High-Oleic Canola Oil Eligible for Heart-Healthy Claim

Posted: 11/26/2018

On Nov. 19, 2018, the U.S. Food and Drug Administration (FDA) authorized a qualified health claim that consuming the monounsaturated fat oleic acid in edible oils, such as high-oleic canola oil, may reduce the risk of coronary heart disease. After reviewing available scientific evidence, the FDA now allows the use of the following two claims associating consumption of edible oils containing at least 70 percent of oleic acid per serving and reduced risk of heart disease:

“Supportive but not conclusive scientific evidence suggests that daily consumption of about 1½ tablespoons (20 grams) of oils containing high levels of oleic acid, when replaced for fats and oils higher in saturated fat, may reduce the risk of coronary heart disease. To achieve this possible benefit, oleic acid-containing oils should not increase the total number of calories you eat in a day. One serving of [x] oil provides [x] grams of oleic acid (which is [x] grams of monounsaturated fatty acid).”

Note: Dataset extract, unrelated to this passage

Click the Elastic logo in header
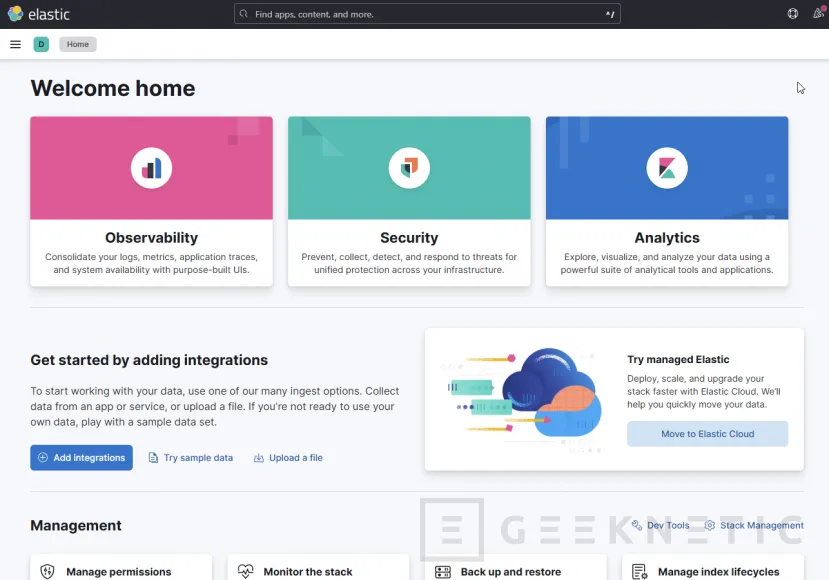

“Supportive but not conclusive scientific evidence suggests that daily consumption of about 1½ tablespoons (20 grams) of oils containing high levels of oleic acid, may reduce the risk of coronary heart disease. To achieve this possible benefit, oleic acid-containing oils should replace fats and oils higher in saturated fat and not increase the total number of calories you eat in a day. One serving of [x] oil provides [x] grams of oleic acid (which is [x] grams of monounsaturated fatty acid.”

High-oleic canola oil is currently used mainly in commercial food service operations and food manufacturing due to its higher heat tolerance, greater stability and longer shelf life than regular canola oil.